Пышет жаром лицо, кровь молотит в виски взбудораженно, липнет к телу взмокшая одежда, я утираю солёные струи пота со лба, от жары и от запахов пьяный, а солнце, кажется, заклинилось в середине выцветшего неба так же прочно, как перемёт Зайцева на стрелке острова, кружится голова, темно в глазах, подташнивает, но стыдно сесть в тень копны: как бы не сказали, что сын учителя лентяй и белоручка.
Наступит ли когда-нибудь время обеда?.. Ага! Наконец-то! Повар бьёт в рельсину, можно шабашить. Над становищем столбом подымается дым. Там в огромном котле клокочет мясной суп, стоит водовозка – тридцативедёрная бочка на телеге-двухколёске. Неторопливо, широко, с блаженным чувством приятной усталости в натруженных мускулах, шагают на табор колхозники, оклики, говор, смех оглашают становище. Повар здоровенным черпаком наливает дымящееся варево в подставляемые миски, мясо по норме, по одному куску, а супу – сколько хочешь. Столов нет, об удобствах никто не заботится, всяк устраивается где хочет, кто на солнце, кто в тени верб, один на колени миску поставил, другой полулёжа хлебает.
После обеда – мёртвый час, неведомо когда и кем введённый, но соблюдавшийся неукоснительно. Вдруг, без всякой команды, прекращались разговоры и смех, и визг девчат, преследуемых парнями, люди падали и засыпали кто где и на чём придётся.
Зато в леготочку было возить копны, знай подёргивай за узду да покрикивай для порядка, а лошадь – она сама понимает, куда и для чего надо идти, когда и где останавливаться. После того как отцепят верёвку, которою берётся в охабняк и передвигается копна, лошадь бежит рысью, и тебя обдувает ветерком. Работает, собственно говоря, она, а ты просто катаешься, да ещё тебе за это трудодни записывают.
К вечеру, когда жара спадала, становилось легче, но зато наваливался комар, мошка, мокрец, люди и лошади отбивались от гнуса изо всех сил. Как-то, слезши с коня, я взглянул на его морду и прямо-таки содрогнулся, ахнул от сострадания: морда коня была багровая, плотно, одна к другой, бесчисленное множество мошек облепили её и напились, наполнились кровью, словно пузырьки. Попытался отогнать – бесполезно. Тогда я не без отвращения стал давить их, по моим ладоням и бархатно-нежным губам животного текла кровь, но он стоял не шелохнувшись и благодарно смотрел на меня печальными большими глазами, безответный колхозный трудяга.

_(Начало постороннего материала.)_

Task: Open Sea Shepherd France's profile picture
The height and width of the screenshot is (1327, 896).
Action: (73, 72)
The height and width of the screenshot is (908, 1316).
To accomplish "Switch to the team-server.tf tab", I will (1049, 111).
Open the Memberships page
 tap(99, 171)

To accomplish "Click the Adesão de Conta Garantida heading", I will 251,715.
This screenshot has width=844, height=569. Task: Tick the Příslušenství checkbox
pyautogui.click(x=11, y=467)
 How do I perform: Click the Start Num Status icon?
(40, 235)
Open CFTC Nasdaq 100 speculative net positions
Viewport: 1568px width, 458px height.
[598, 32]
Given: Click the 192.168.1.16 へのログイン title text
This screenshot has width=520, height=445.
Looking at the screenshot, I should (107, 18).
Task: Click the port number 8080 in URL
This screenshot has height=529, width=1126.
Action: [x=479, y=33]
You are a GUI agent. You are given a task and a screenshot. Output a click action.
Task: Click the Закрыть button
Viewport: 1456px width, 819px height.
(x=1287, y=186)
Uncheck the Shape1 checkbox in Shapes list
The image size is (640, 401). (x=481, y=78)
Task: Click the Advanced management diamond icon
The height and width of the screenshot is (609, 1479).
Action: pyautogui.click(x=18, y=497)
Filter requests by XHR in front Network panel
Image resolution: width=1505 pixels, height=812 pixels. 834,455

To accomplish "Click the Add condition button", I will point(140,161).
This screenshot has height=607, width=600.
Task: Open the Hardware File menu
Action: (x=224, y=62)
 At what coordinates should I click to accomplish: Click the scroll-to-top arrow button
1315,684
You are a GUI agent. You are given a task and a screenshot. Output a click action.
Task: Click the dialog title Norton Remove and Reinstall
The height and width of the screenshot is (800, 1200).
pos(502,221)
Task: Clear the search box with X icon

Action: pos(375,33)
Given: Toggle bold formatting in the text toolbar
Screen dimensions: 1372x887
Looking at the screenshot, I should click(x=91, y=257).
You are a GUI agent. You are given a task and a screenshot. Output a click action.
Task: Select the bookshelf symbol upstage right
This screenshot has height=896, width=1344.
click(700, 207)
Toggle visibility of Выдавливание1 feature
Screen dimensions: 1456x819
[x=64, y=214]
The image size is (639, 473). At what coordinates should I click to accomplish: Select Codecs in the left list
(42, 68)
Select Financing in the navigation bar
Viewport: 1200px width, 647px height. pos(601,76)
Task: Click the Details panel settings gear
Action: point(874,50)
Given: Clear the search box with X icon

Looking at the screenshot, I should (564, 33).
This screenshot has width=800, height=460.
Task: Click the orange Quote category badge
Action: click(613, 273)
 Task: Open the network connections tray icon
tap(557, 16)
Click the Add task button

На колхозной работе я был теперь брату не ровня. В сенокос он копнил наравне с настоящими мужиками, в жатву стоял на скирдовке, молотьба подступала – кули с зерном ворочал, в сентябре грузил и возил картошку с поля – одним словом, мобилизованный на уборочную кампанию, ломил самую тяжёлую деревенскую работу, а числился в штате почтового отделения монтёром связи.
Произошло это с Гошей как-то вдруг, невзначай, на шестнадцатом году жизни. После окончания семилетки ему предстояло ехать учиться в районный город Киренск. Но содержать ученика в городе по тем временам было накладно: надо одежду справить, постель собрать, жильё снять, на питание ежемесячно посылать. Поэтому решение о продолжении Гошиного образования не могло быть принято с лёгким сердцем. Будет ли он там старательно учиться без повседневного родительского надзора? Не пойдут ли прахом денежки, выделенные из нетугого семейного кошелька?.. Сам виновник сомнений и забот из дому не рвался, но и ехать не отказывался, на вопрос, хочет ли учиться, тянул бесцветным голосом «хочу», смотрел же при этом не в глаза, а куда-нибудь за печку.